ESERCIZIO>
Restituisci tutte le righe dell'elenco seguente, riproducendole senza alcuna modifica.
*** DATI REGISTRATI
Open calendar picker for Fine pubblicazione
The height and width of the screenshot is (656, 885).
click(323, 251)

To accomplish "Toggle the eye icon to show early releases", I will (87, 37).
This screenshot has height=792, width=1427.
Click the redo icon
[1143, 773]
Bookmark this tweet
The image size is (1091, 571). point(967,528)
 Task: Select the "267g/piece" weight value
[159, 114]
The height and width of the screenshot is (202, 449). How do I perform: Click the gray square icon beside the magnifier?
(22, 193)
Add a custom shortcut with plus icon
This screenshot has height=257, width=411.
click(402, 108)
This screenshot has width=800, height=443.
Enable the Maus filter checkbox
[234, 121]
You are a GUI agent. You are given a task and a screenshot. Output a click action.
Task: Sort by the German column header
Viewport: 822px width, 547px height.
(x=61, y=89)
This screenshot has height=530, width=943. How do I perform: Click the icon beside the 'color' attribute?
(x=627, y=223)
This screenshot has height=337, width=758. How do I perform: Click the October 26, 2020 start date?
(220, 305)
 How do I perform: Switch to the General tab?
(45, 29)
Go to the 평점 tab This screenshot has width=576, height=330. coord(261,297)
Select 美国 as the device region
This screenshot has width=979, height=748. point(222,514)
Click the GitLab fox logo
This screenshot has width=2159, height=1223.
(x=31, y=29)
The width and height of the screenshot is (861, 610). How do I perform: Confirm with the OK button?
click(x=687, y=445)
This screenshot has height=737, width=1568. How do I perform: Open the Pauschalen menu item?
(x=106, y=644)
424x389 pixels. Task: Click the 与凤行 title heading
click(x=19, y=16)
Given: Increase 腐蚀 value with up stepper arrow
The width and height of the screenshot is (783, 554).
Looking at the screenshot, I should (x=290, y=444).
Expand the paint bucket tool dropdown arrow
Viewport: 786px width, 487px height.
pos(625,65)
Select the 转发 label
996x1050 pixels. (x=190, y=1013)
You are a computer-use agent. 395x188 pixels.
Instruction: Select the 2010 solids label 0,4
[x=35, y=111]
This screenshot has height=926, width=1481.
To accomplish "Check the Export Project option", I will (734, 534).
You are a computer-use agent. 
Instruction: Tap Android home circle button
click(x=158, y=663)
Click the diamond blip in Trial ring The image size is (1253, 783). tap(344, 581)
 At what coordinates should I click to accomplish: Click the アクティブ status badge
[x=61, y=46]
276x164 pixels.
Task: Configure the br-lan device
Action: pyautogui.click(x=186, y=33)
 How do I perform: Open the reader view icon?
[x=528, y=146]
******
RISULTATO>
Open calendar picker for Fine pubblicazione
The height and width of the screenshot is (656, 885).
click(323, 251)

To accomplish "Toggle the eye icon to show early releases", I will (87, 37).
This screenshot has height=792, width=1427.
Click the redo icon
[1143, 773]
Bookmark this tweet
The image size is (1091, 571). point(967,528)
 Task: Select the "267g/piece" weight value
[159, 114]
The height and width of the screenshot is (202, 449). How do I perform: Click the gray square icon beside the magnifier?
(22, 193)
Add a custom shortcut with plus icon
This screenshot has height=257, width=411.
click(402, 108)
This screenshot has width=800, height=443.
Enable the Maus filter checkbox
[234, 121]
You are a GUI agent. You are given a task and a screenshot. Output a click action.
Task: Sort by the German column header
Viewport: 822px width, 547px height.
(x=61, y=89)
This screenshot has height=530, width=943. How do I perform: Click the icon beside the 'color' attribute?
(x=627, y=223)
This screenshot has height=337, width=758. How do I perform: Click the October 26, 2020 start date?
(220, 305)
 How do I perform: Switch to the General tab?
(45, 29)
Go to the 평점 tab This screenshot has width=576, height=330. coord(261,297)
Select 美国 as the device region
This screenshot has width=979, height=748. point(222,514)
Click the GitLab fox logo
This screenshot has width=2159, height=1223.
(x=31, y=29)
The width and height of the screenshot is (861, 610). How do I perform: Confirm with the OK button?
click(x=687, y=445)
This screenshot has height=737, width=1568. How do I perform: Open the Pauschalen menu item?
(x=106, y=644)
424x389 pixels. Task: Click the 与凤行 title heading
click(x=19, y=16)
Given: Increase 腐蚀 value with up stepper arrow
The width and height of the screenshot is (783, 554).
Looking at the screenshot, I should (x=290, y=444).
Expand the paint bucket tool dropdown arrow
Viewport: 786px width, 487px height.
pos(625,65)
Select the 转发 label
996x1050 pixels. (x=190, y=1013)
You are a computer-use agent. 395x188 pixels.
Instruction: Select the 2010 solids label 0,4
[x=35, y=111]
This screenshot has height=926, width=1481.
To accomplish "Check the Export Project option", I will (734, 534).
You are a computer-use agent. 
Instruction: Tap Android home circle button
click(x=158, y=663)
Click the diamond blip in Trial ring The image size is (1253, 783). tap(344, 581)
 At what coordinates should I click to accomplish: Click the アクティブ status badge
[x=61, y=46]
276x164 pixels.
Task: Configure the br-lan device
Action: pyautogui.click(x=186, y=33)
 How do I perform: Open the reader view icon?
[x=528, y=146]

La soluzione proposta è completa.